(Records for locating displayed items)
________

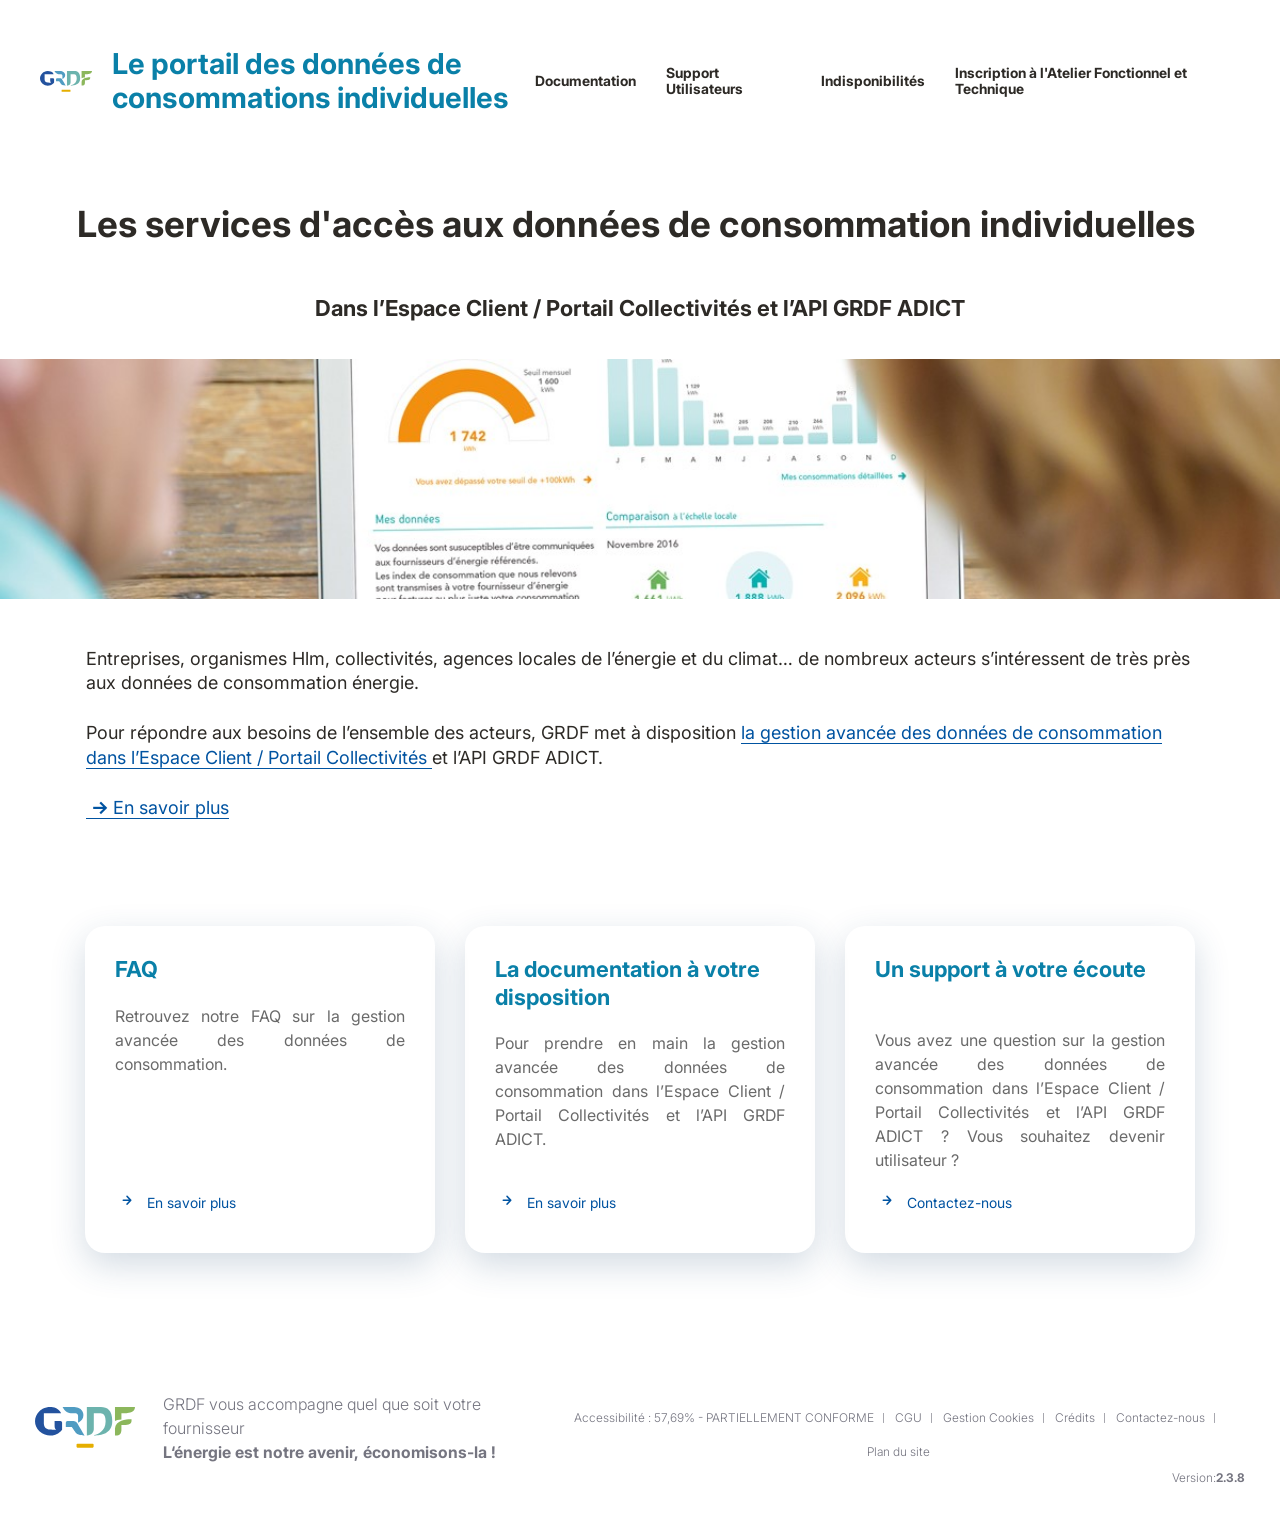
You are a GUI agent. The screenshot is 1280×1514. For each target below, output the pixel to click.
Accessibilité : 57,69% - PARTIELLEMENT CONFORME (724, 1417)
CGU (908, 1417)
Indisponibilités (873, 81)
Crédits (1075, 1417)
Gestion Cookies (988, 1417)
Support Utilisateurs (704, 81)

________

Can you repeat every line of the records above word for word, leaving out the pictures?

• Answer for this exercise
You are a GUI agent. The screenshot is 1280×1514. For each target below, output the pixel to click.
Accessibilité : 57,69% - PARTIELLEMENT CONFORME (724, 1417)
CGU (908, 1417)
Indisponibilités (873, 81)
Crédits (1075, 1417)
Gestion Cookies (988, 1417)
Support Utilisateurs (704, 81)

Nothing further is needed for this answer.